Massachusetts General Hospital has taken the idea one step further, and created an entire team whose function is to get projects over that gap between pilot and scale.

“If you give your shiny new thing to the enterprise, it will squash it,” Jackson said. “Hands down it will. So we actually created this thing called an extended pilot team at MGH and it’s an innovation in and of itself. It’s basically a team which will take it through it’s second year, when we’re not ready to kick it out of the nest but I can’t manage it anymore.”

But the best champion a project can have is the hospital leadership itself. Brownstein said that everything he’s done at Boston Children’s is only possible because of a pro-innovation culture that starts at the top.
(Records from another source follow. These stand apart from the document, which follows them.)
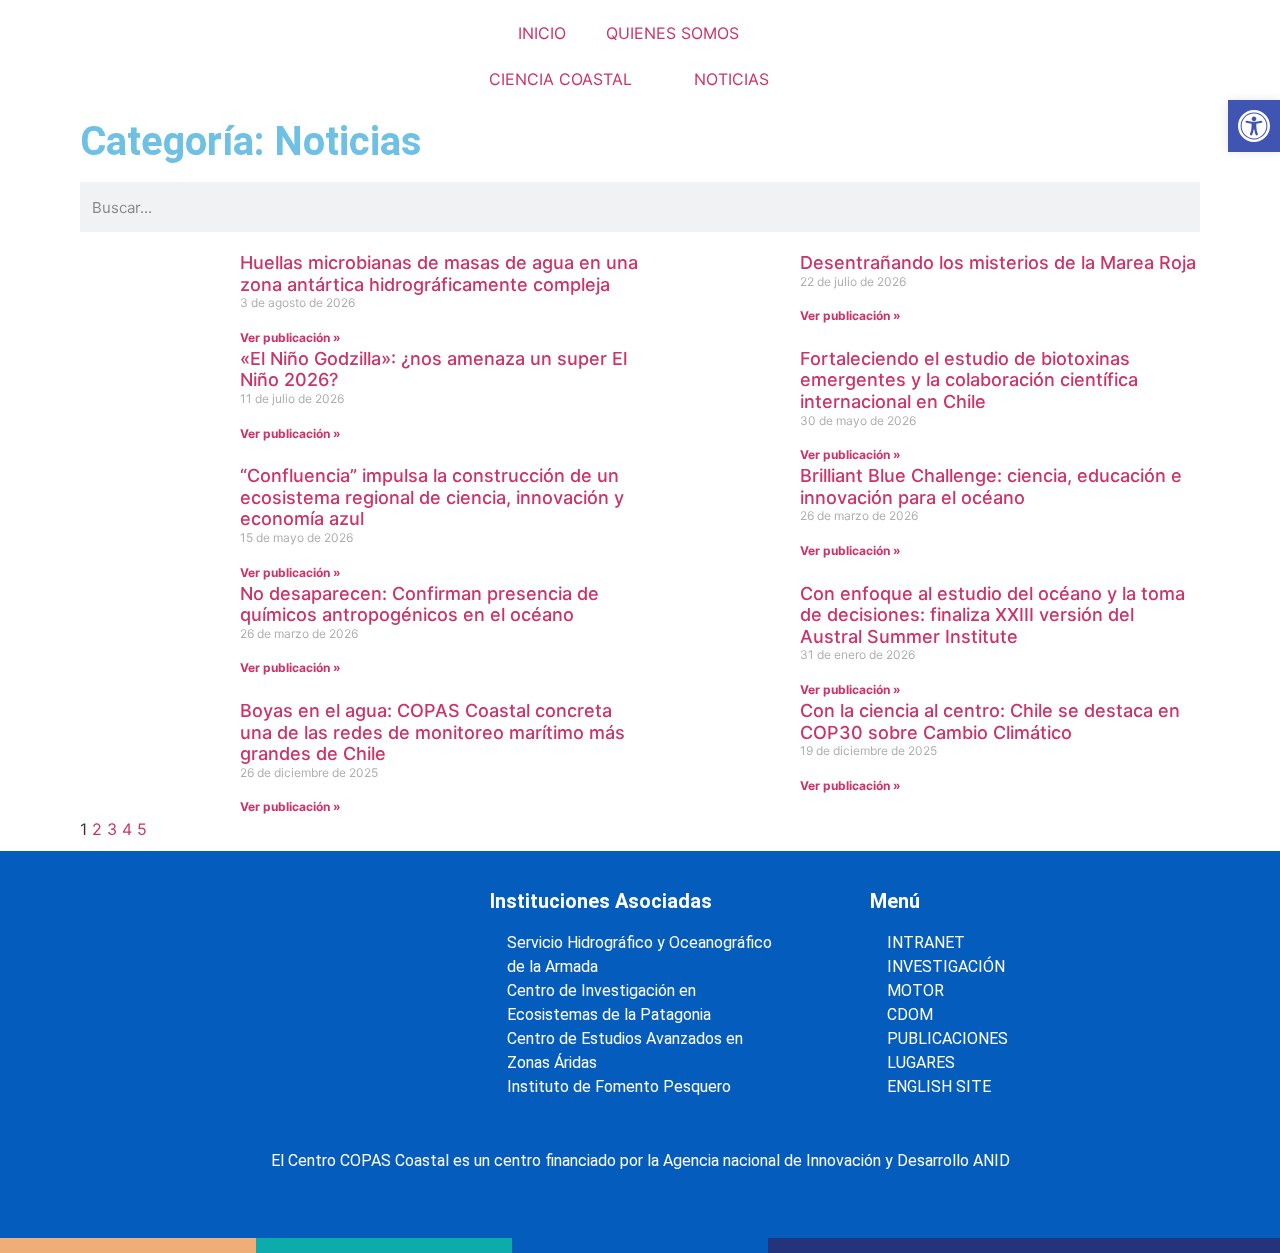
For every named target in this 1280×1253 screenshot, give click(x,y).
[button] (1254, 126)
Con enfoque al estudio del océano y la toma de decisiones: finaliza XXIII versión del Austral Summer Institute (992, 615)
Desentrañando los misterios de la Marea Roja (998, 262)
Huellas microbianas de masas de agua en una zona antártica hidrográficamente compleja (439, 273)
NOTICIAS (731, 79)
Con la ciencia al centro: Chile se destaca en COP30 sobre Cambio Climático (990, 721)
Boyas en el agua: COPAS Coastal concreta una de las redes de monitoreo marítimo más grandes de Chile (432, 732)
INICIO (542, 33)
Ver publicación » (290, 337)
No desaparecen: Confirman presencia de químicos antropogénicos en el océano (419, 604)
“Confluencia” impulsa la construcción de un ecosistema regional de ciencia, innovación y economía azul (432, 497)
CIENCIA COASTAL (560, 79)
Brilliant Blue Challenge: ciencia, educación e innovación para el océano (991, 486)
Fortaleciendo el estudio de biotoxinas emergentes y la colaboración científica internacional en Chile (969, 380)
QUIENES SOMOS (672, 33)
“Unless you have real core buy-in from the top, that this is a must-do instead of a nice-to-have, I would say don’t take the job [of running an innovation program],” he said. “Because you’re going to be in a position where you’re just trying to get things done in an institution that’s trying to get all these other things done, that’s going to create a really tough dynamic and ultimately probably lead to a lack of success. If at the top level there’s not this belief that digital tools are a must-use in order for the organization to exist in the coming years, if that isn’t a firm belief, you can’t get anything done.